At Ushuaia, Argentina, a very strong wind made docking difficult, but soon we were ashore and off on a tour of Tierra del Fuego National Park. The next day began with a beautiful sunrise, a calm sea and Cape Horn in the distance. We couldn’t have had a better day to ’round the Horn, given its reputation. Almost everyone was on deck with a camera.
Heading farther into the Atlantic to Stanley in the Falkland Islands, we were accompanied by many albatrosses and petrels, which kept up with us by riding air currents, almost never flapping their wings.
On our way back to the coast of Argentina for Puerto Madryn, we had our first bit of rain. This didn’t interfere with our seeing the Punta Tombo penguin colony in their thousands as well as guanacos, sea lions and rheas along the coast.
On March 13 we entered the Río de la Plata estuary and sailed up the long, dredged channel to Montevideo. Buenos Aires is farther up this same estuary. From here we flew to Iguassu Falls and spent two nights at a Sheraton overlooking part of the falls. And falls it is — plural! We walked a mile on a catwalk to a most spectacular spot. Here, multiple falls roared, there were lots of rainbows and we got really wet. Then we jet-boated upriver to the face of some of the falls where we got drenched again. Views from the park roads were especially lovely.
When we returned to the Atlantic, we sailed on to Punta del Este, Uruguay. This resort town made us think of both Cancun and Waikiki.
Two days later we cruised past Sugarloaf into the harbor at Rio de Janeiro, Brazil. This, of course, is one of South America’s jewels and we knew it from previous visits, but the great contrasts still stun: awful slums near gorgeous mansions; dense buildings and houses right up to the edges of the largest jungle park within a city’s limits anywhere, and beaches strung like jewels with steep peaks looming nearby (especially Sugarloaf and Corcovado with its statue of Christ the Redeemer).
Farther up the Brazilian coast we had a day each at Salvador de Bahia and Fortaleza, then entered the Amazon and went upriver a hundred miles to Belém. We were astounded to learn Belém is a city of a million! There are many lovely buildings in the city center, including the old opera house built by rubber barons. While waiting for the tender back to the ship, we were suddenly pelted with huge raindrops — no time to don ponchos.

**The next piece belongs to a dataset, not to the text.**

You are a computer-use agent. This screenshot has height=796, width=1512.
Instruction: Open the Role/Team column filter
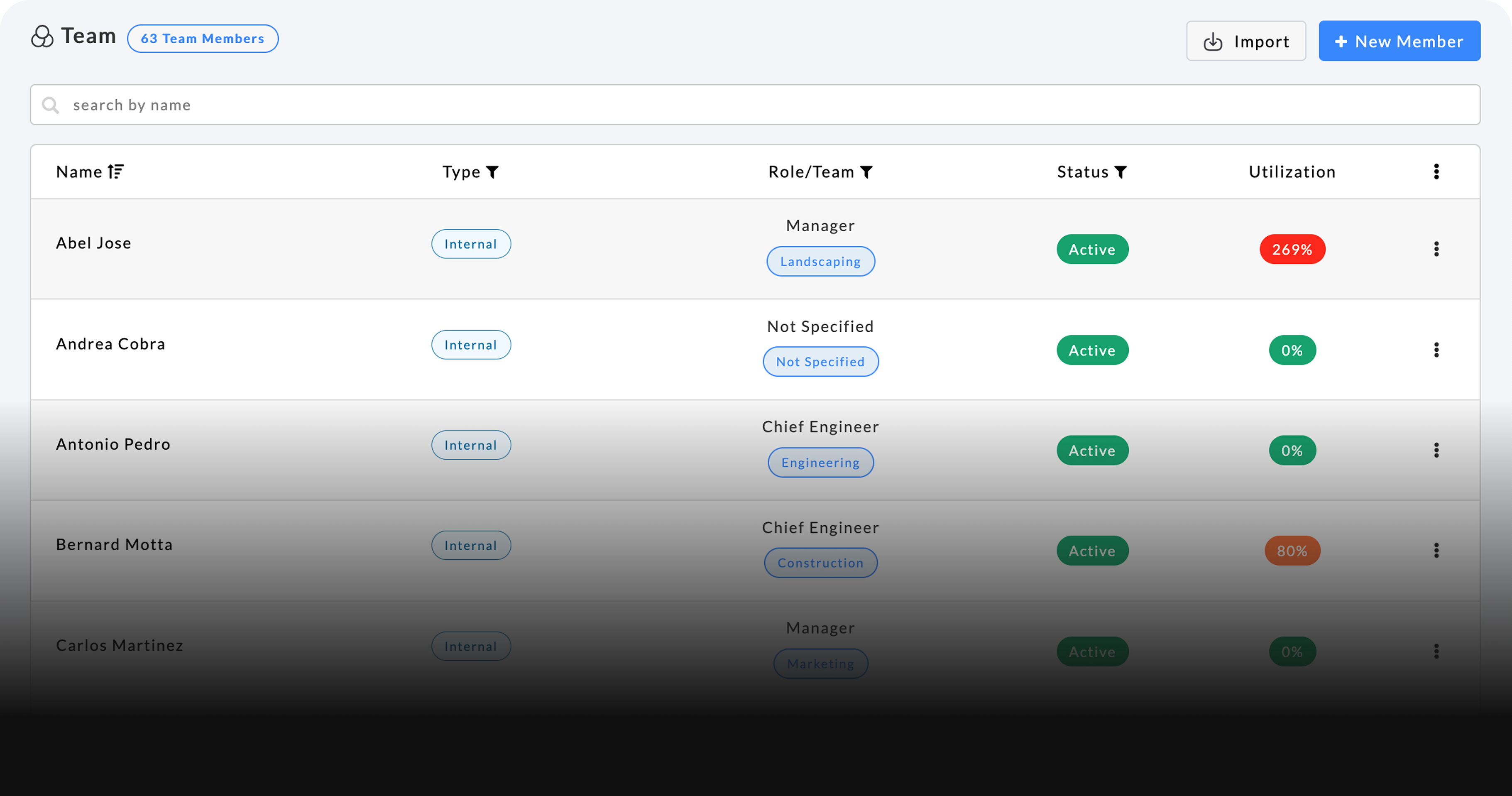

The last segment of the cruise was island hopping. We’d been to most of these islands before but enjoyed this slower pace. The ship dropped anchor off Devil’s Island and we watched monkeys in the trees. In Barbados we stayed in port to explore again its many shops and bars. On Martinique we learned about the eruption of Pelée in 1902 which killed everyone on the island except a prisoner in a dungeon.
We sailed and snorkeled off Antigua, then in Charlotte Amalie we went through Customs before going to Megan’s Bay for a final swim in saltwater. (The ship’s pool was salt, of course, but only useable the first and fourth quarters of the cruise when the ocean was warm enough.)
During our days afloat, we joined other passengers for two-for-one drinks in a lovely panoramic lounge, for both formal and informal meals and for the many parties, including Greek nights, deck picnics and the captain’s formal cocktail parties. Best of all, we sat alone or with others in deck chairs just looking at the sea.
After our last two days aboard, we docked at Port Everglades in Fort Lauderdale, said good-bye to new friends and disembarked. The midmorning check-in for our flight took two hours, but we made our flight to Los Angeles, picked up our car and, after a night nearby, made tracks for home, looking back on a wonderful trip.
In all, the trip took 65 days. We traveled 15,987 nautical miles aboard ship and took 21 of the 90 tours offered, including three overnight flights inland. Add to that the 2,900 miles we flew across the U.S. and the 1,899 miles we drove to and from L.A. and the total was almost equivalent to going around the world at the equator!